======== BRANO SCELTO ========
Illiceità degli atti dispositivi
Il limite è dato dalla possibile illiceità, in concreto, dell’atto dispositivo: ecco quindi che il debitore che leda consapevolmente gli interessi di propri attuali creditori rischierà di vedere dichiarati inefficaci i relativi negozi traslativi (in particolare attraverso un’azione revocatoria ordinaria, art. 2901 c.c.); potrà anche essere sanzionato penalmente chi, ad esempio, assuma un’obbligazione con lo specifico proposito di non adempierla (insolvenza fraudolenta, art. 641 c.p.) o chi compia atti simulati o fraudolenti sui propri beni per sottrarsi all’adempimento degli obblighi nascenti da un provvedimento dell’autorità giudiziaria, o dei quali è in corso l’accertamento dinanzi all’autorità giudiziaria medesima (mancata esecuzione dolosa di un provvedimento del giudice, art. 388 c.p.).
Essere nullatenenti: legittimità legale, deroghe e limitazioni al principio di responsabilità patrimoniale
Non solo nulla impedisce di per sé di rendersi “nullatenenti”, ma la legge prevede addirittura la possibilità di “proteggere” taluni beni, mantenendone a certe condizioni la disponibilità o la facoltà di utilizzo.
========
§ OBIETTIVI
1 - Riassumi in due frasi il brano sugli atti dispositivi e sulla condizione di nullatenente.
2 - Prosegui il brano sugli atti dispositivi e sulla condizione di nullatenente, partendo subito dopo la sua ultima frase.
======== DATI ========
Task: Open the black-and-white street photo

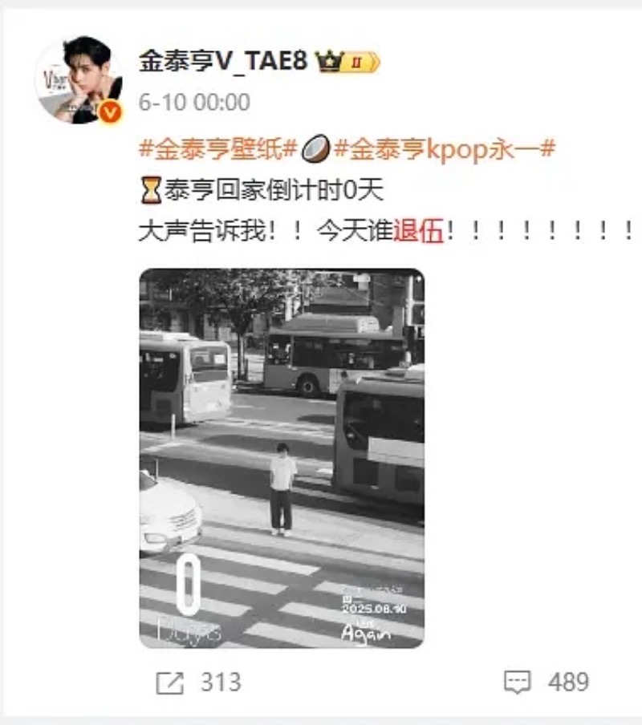Action: [282, 458]
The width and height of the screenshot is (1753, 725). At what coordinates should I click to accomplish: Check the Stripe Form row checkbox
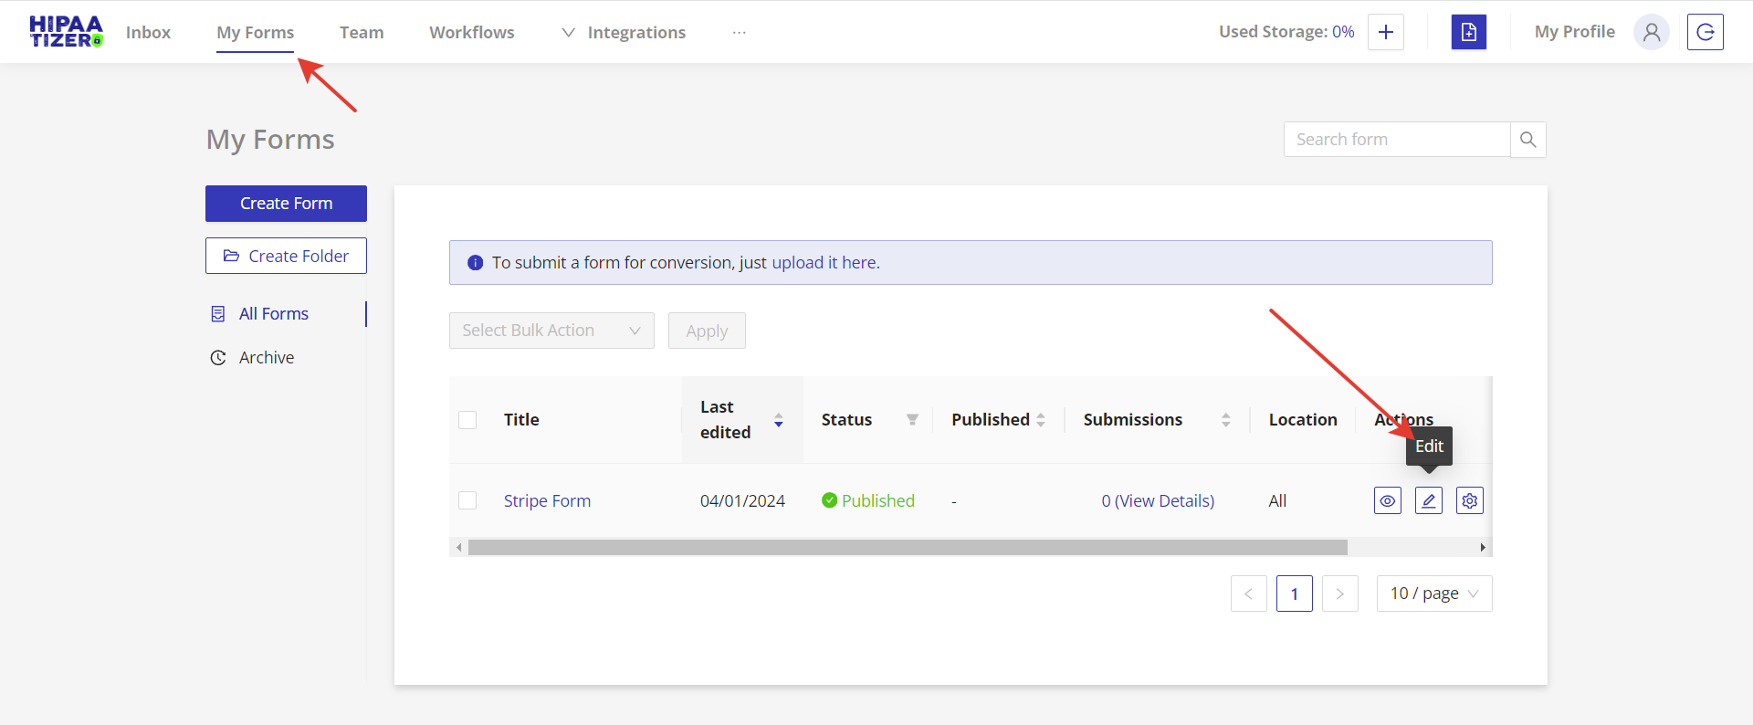467,500
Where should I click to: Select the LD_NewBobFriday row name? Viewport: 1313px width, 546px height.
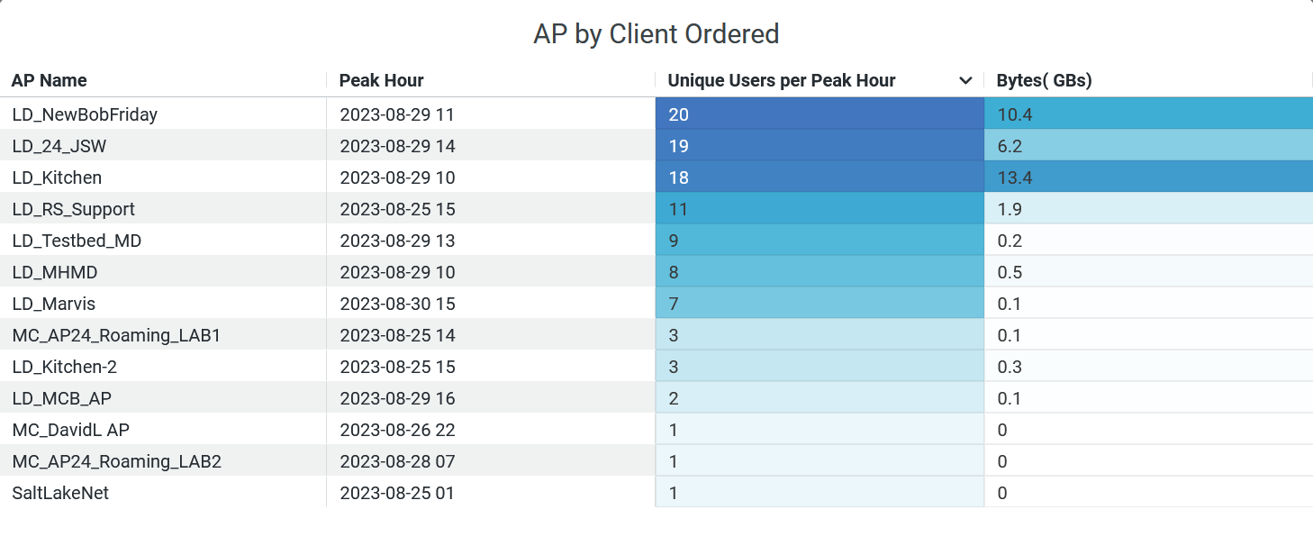[85, 114]
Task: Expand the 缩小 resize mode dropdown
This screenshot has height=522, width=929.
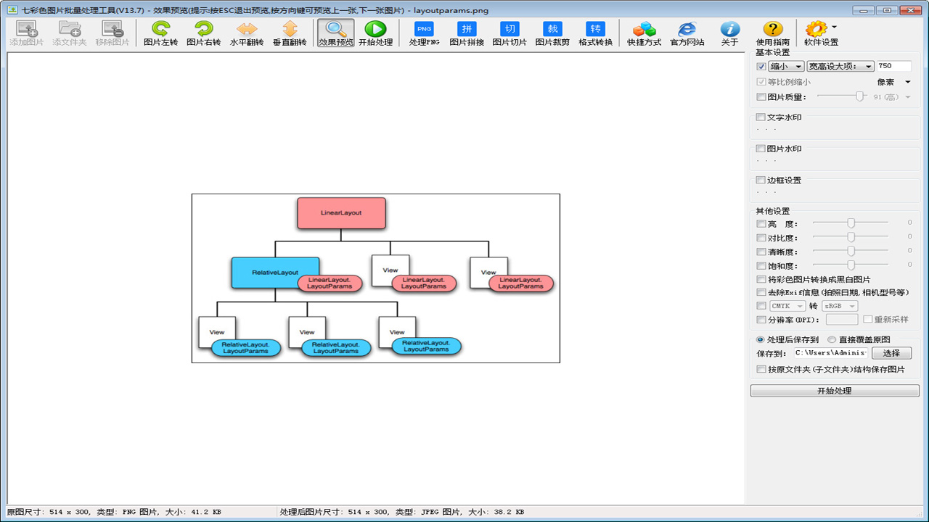Action: (x=785, y=66)
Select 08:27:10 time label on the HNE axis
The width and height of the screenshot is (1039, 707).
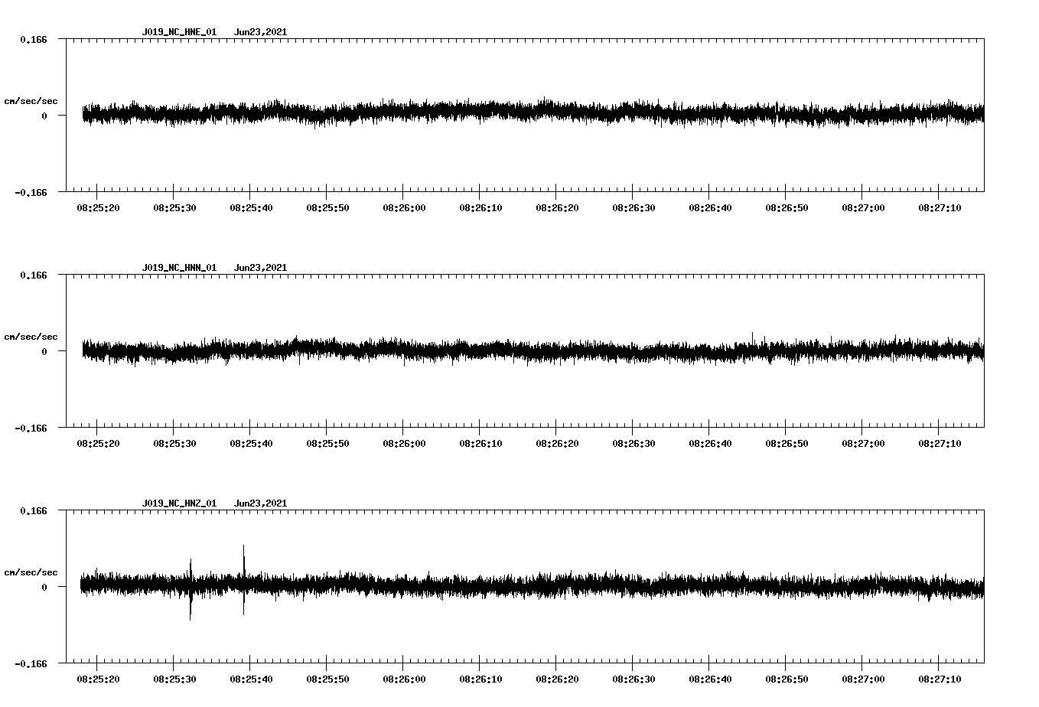click(939, 208)
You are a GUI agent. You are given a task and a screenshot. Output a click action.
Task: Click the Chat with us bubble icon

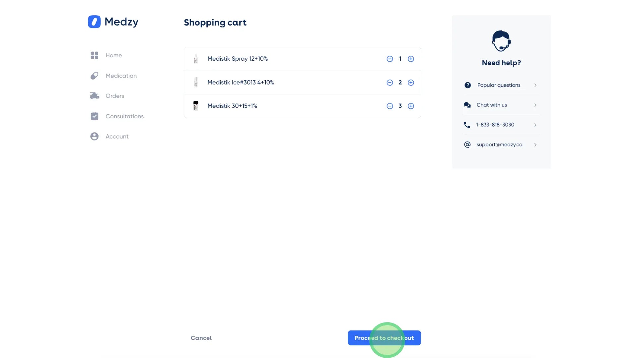[467, 105]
========
§ LE RISPOSTE
1 - Un atto dispositivo può risultare illecito: il debitore che lede consapevolmente i propri creditori rischia che i negozi traslativi vengano dichiarati inefficaci, per esempio con l'azione revocatoria ordinaria (art. 2901 c.c.). Sono inoltre punibili penalmente l'insolvenza fraudolenta (art. 641 c.p.) e la mancata esecuzione dolosa di un provvedimento del giudice (art. 388 c.p.), mentre di per sé nulla vieta di diventare nullatenenti e la legge permette anzi di proteggere alcuni beni, conservandone a certe condizioni la disponibilità o l'uso.

2 -
Si tratta delle deroghe espressamente previste dall’art. 2740 c.c. quali limitazioni al principio generale di responsabilità patrimoniale, in cui rientrano, ad esempio, i vincoli di destinazione e i patrimoni separati, come tali non aggredibili – ovvero aggredibili solo a determinate condizioni – da parte dei creditori personali.
Istituti di protezione legale
Vengono, in particolare, in rilievo istituti quali il fondo patrimoniale (che consente di destinare beni immobili o mobili registrati o titoli di credito a far fronte ai bisogni della famiglia, con conseguente inespropriabilità di tali beni per debiti che il creditore sa essere estranei ai bisogni della stessa: art. 170 c.c.), il vincolo di destinazione previsto dall’art. 2645-ter c.c. e, in ambito societario, i patrimoni destinati a uno specifico affare (art. 2447-bis ss. c.c.), oltre ai fondi speciali di previdenza e assistenza costituibili ai sensi dell’art. 2117 c.c. (inattaccabili sia da parte dei creditori dell’imprenditore che da quelli del prestatore di lavoro).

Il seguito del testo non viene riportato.